• Acta Chir Iugosl · Jan 1999

    Randomized Controlled Trial Clinical Trial

    [Epidural analgesia in total gastrectomy--combination of bupivacaine with ketamine or fentanyl].

    • Z Janković, D Stamenković, S Milosavljević, and P Pesko.
    • Insitut za bolesti digestivnog sistema KCS, Centar za hirurgiju jednjaka, Beograd.
    • Acta Chir Iugosl. 1999 Jan 1;46(1-2):47-52.

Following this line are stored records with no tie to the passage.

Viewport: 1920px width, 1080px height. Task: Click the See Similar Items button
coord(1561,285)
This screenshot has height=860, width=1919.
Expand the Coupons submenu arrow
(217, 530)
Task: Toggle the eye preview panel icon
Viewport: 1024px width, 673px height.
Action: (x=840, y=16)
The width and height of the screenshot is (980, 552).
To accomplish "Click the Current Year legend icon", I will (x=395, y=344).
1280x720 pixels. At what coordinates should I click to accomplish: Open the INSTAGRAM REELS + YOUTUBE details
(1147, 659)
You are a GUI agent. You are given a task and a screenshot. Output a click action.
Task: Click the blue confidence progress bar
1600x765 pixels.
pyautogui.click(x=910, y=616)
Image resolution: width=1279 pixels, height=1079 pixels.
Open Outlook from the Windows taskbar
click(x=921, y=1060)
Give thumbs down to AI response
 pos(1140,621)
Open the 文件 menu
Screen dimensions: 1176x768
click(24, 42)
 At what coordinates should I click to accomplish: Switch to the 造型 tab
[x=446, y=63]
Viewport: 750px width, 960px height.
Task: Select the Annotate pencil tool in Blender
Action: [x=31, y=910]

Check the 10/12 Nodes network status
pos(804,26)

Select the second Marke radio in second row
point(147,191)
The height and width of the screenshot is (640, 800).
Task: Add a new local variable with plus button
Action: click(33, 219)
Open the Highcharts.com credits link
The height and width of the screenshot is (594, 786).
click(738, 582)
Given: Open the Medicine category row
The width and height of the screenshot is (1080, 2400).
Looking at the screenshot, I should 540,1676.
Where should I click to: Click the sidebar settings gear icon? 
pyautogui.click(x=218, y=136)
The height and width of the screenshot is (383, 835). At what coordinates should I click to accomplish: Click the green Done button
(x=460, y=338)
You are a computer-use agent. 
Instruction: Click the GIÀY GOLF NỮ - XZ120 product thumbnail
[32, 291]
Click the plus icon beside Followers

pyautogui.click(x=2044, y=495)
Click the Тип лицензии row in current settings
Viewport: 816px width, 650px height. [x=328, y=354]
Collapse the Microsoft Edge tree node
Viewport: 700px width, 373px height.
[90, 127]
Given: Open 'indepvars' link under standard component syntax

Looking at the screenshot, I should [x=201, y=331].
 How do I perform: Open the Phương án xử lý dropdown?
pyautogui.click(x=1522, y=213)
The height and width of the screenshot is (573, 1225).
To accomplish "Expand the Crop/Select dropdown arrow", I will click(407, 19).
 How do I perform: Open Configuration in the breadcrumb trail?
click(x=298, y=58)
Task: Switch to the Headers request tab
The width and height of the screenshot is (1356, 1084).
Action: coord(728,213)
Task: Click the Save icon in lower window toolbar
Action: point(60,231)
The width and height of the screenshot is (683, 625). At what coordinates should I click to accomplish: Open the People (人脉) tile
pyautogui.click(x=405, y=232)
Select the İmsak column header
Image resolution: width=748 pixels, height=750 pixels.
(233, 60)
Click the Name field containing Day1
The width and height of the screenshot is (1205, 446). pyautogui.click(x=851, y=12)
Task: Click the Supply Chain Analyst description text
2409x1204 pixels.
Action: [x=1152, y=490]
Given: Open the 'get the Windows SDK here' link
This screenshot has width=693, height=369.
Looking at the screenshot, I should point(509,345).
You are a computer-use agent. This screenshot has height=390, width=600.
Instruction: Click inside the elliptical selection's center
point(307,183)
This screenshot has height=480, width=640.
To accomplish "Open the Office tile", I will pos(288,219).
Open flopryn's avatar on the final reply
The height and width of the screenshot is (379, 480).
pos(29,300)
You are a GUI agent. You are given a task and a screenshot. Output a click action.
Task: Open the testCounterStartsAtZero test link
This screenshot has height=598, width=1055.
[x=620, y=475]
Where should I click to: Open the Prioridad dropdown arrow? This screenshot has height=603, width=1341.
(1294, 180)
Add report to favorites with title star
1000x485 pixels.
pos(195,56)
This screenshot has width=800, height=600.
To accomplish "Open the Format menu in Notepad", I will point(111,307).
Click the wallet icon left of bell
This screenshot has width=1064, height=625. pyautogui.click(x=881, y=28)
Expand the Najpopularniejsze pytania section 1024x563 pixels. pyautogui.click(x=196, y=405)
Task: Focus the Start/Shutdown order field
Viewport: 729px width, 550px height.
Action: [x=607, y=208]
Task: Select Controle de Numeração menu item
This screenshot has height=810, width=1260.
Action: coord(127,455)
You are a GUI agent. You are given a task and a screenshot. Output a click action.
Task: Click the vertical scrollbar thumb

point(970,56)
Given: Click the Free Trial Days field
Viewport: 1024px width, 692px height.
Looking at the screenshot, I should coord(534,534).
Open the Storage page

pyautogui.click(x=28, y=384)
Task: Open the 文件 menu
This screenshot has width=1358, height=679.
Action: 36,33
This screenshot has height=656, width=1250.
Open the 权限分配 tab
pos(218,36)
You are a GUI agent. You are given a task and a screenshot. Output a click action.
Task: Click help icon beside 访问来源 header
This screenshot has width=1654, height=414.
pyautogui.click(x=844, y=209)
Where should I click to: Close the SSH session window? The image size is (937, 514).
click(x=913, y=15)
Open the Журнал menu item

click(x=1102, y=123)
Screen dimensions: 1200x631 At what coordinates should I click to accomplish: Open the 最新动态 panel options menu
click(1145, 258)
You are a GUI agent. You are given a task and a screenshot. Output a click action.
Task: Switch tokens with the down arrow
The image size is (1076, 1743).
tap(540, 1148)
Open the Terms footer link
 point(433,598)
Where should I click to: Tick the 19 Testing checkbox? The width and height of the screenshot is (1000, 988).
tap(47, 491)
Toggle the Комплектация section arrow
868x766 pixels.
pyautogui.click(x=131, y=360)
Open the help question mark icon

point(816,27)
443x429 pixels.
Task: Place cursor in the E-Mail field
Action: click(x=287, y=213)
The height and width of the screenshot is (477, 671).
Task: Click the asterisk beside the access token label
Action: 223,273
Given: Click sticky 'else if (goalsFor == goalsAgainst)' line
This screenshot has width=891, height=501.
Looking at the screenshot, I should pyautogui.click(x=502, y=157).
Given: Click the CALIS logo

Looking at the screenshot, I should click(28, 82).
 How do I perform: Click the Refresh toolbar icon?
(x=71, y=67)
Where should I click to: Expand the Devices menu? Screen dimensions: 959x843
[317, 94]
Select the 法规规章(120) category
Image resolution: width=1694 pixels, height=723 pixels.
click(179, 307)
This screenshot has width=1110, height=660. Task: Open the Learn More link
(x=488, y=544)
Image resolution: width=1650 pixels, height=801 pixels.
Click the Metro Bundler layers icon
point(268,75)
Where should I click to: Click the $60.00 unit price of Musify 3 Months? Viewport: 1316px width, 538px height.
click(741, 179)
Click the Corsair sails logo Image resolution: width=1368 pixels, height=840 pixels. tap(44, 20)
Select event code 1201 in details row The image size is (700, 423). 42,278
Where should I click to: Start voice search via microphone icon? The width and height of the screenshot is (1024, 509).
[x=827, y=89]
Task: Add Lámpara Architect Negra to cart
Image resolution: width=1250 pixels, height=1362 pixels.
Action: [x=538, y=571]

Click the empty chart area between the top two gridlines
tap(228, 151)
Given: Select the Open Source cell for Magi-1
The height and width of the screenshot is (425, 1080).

    AbstractThe effects of intraoperative epidural administration of ketamine added to bupivacaine were compared with fentanyl added to bupivacaine in patients undergoing total gastrectomy. Prospective, randomized, double blind study was designed to compare: group F: 20 patients (pts) receiving 20 ml of 0.125% bupivacaine and 50 ug of fentanyl and group K: 20 pts in whom 20 ml of 0.125% bupivacaine was combined with 50 mg of ketamine. Pts received an epidural injection through peridural catheter introduced through either T7-8 or T8-9 interspinous space. Non invasive arterial blood pressure, heart rate and ECG were recorded every 5 mins. We measured supplementary fentanyl requirement, ephedrine consumption, first postoperative complain on pain, tracheal extubation time. The groups were comparable with regard to patients characteristics, operation and anaesthesia related factors. There were no difference between groups in mean intraoperative fentanyl requirements (F vs. K = 118.5 (122.5) ug vs. 122.5(122.5)ug) (p n > 0.05), in the duration of epidural pain relief (F vs. K = 393.72 (98.75)min vs.403.63 (111.41)min, in the tracheal extubation time (F vs.K = 52.31 (50.4) vs.46.75 (48.35) min), postoperative sedation score (F vs.K = 1.26 (0.73) vs.1.11 (0.32)) (p > 0.05). Significantly higher systolic blood pressure was measured in group K comparing with group F in 20, 75, 105, 120, 150 min (p > 0.05). Statistically significant more ephedrine was applied in F group (F vs.K = 0.88(1.76)ml vs.0.05(0.23)ml) (p > 0.05). There were no statistically significant differences between groups in heart rate during the operation. None of the pts complained of bad dreams or awakeness during operation. Both fentanyl and ketamine added to bupivacaine and given as a bolus provided good intraoperative analgesia in combination with general anaesthesia, minimal sensorimotor disturbance and early tracheal extubation. In our study fentanyl added to bupivacaine caused higher incidence of hypotension than ketamine added to bupivacaine.